I recently suggested this edit, which was rejected: https://stackoverflow.com/review/suggested-edits/1838028
Background information:
The edit brings up-to-date an obsolete answer to a question about jQuery. The answer currently given in the question was correct for jQuery versions prior to 1.6. It also works for most versions prior to 1.9, although the approach used is officially deprecated since version 1.6, so the answer has been sort-of-obsolete for some time. For versions 1.9+, the answer given will not work, making the answer well-and-truly-obsolete. (jQuery is currently on version 1.9.1.)

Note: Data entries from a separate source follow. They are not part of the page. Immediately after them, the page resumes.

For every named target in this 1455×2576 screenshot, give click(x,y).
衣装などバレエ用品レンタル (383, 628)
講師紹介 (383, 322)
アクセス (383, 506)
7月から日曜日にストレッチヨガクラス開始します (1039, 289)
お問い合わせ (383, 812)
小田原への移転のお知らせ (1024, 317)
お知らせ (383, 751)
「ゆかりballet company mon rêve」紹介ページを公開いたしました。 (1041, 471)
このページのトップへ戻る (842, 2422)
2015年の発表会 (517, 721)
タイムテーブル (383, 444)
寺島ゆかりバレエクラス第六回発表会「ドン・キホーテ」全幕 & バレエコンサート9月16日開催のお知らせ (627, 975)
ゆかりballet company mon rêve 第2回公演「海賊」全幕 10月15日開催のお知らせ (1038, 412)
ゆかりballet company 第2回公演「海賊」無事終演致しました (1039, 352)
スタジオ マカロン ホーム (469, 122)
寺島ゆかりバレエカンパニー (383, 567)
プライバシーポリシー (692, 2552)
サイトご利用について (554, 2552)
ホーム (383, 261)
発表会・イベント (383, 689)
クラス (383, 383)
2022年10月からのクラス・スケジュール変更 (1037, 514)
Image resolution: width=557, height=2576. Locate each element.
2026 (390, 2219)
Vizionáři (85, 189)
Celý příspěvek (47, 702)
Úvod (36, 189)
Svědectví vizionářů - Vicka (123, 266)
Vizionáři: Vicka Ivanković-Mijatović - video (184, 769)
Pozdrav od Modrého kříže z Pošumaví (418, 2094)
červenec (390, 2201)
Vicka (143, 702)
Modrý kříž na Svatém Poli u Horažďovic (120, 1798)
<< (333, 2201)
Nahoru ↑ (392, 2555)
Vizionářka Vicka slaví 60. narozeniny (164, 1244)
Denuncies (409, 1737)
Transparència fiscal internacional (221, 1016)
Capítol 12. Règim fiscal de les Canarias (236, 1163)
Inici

That the answer was using a deprecated approach was noted in the comments, and the post owner invited others to edit the post to bring it up to date.
I drew attention to the comments in my edit summary, though I did not explicitly mention that the answer's owner had invited others to edit it.
The edit was approved by two reviewers, but rejected by three, on the basis that:
This edit changes too much in the original post; the original meaning or intent of the post would be lost.
I have two questions, and a request:
- Was I right to suggest this edit, and to do so in the precise way that I did?
- Were the three reviewers who rejected the edit right to reject it?
- Can a mod please overturn the rejection and implement the edit? It's a fix to a highly-upvoted obsolete answer on a highly-viewed question, so I figure it's reasonably valuable.